SUPPLIED DATA |
##############################
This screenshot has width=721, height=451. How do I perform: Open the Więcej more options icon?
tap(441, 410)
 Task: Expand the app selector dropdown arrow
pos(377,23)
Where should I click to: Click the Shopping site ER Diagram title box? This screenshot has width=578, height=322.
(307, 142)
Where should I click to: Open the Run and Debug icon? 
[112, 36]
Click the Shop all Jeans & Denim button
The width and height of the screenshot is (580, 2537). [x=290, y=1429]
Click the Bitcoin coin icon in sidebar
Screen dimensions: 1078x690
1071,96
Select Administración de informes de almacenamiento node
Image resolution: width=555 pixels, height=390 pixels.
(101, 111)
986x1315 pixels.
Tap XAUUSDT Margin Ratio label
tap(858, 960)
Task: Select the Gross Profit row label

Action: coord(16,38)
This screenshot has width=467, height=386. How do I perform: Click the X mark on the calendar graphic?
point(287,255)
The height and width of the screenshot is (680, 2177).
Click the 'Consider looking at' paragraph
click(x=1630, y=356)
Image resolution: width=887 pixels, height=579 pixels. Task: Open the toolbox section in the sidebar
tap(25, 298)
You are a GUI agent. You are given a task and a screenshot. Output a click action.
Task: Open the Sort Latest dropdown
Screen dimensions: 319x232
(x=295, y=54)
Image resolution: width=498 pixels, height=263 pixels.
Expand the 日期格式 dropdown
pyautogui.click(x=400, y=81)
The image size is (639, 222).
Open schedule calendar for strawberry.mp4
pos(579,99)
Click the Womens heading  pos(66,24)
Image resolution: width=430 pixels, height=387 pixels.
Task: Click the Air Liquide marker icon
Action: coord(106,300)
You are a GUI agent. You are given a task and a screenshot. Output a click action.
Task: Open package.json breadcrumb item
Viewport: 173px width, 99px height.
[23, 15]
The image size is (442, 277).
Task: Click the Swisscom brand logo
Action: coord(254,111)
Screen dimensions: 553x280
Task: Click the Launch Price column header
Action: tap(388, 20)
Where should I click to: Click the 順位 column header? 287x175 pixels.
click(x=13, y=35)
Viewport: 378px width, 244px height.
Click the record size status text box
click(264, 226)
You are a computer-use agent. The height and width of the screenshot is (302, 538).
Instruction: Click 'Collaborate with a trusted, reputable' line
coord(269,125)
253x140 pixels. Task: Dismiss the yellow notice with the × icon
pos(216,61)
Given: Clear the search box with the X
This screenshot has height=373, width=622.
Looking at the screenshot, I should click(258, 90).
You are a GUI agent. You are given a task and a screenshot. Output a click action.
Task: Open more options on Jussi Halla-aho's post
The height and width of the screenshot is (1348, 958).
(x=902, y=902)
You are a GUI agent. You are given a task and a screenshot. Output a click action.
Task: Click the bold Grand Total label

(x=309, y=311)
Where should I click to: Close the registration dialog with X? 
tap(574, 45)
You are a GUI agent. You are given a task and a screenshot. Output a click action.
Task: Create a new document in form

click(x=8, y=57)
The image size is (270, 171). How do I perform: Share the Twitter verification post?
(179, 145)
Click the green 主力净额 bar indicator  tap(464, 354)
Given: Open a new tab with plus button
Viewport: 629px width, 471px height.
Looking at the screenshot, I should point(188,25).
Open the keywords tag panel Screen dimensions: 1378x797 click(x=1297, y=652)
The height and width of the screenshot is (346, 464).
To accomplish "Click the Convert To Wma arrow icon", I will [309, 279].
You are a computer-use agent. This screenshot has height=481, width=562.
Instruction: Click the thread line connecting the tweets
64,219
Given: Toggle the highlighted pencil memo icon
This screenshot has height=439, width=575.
##############################
ASSIGNMENT |
Referring to the material above, set down exactly the lines between the line with "Click the Shop all Jeans & Denim button" and the line with "986x1315 pixels.", inclusive, and no other lines.

ANSWER |
Click the Shop all Jeans & Denim button
The width and height of the screenshot is (580, 2537). [x=290, y=1429]
Click the Bitcoin coin icon in sidebar
Screen dimensions: 1078x690
1071,96
Select Administración de informes de almacenamiento node
Image resolution: width=555 pixels, height=390 pixels.
(101, 111)
986x1315 pixels.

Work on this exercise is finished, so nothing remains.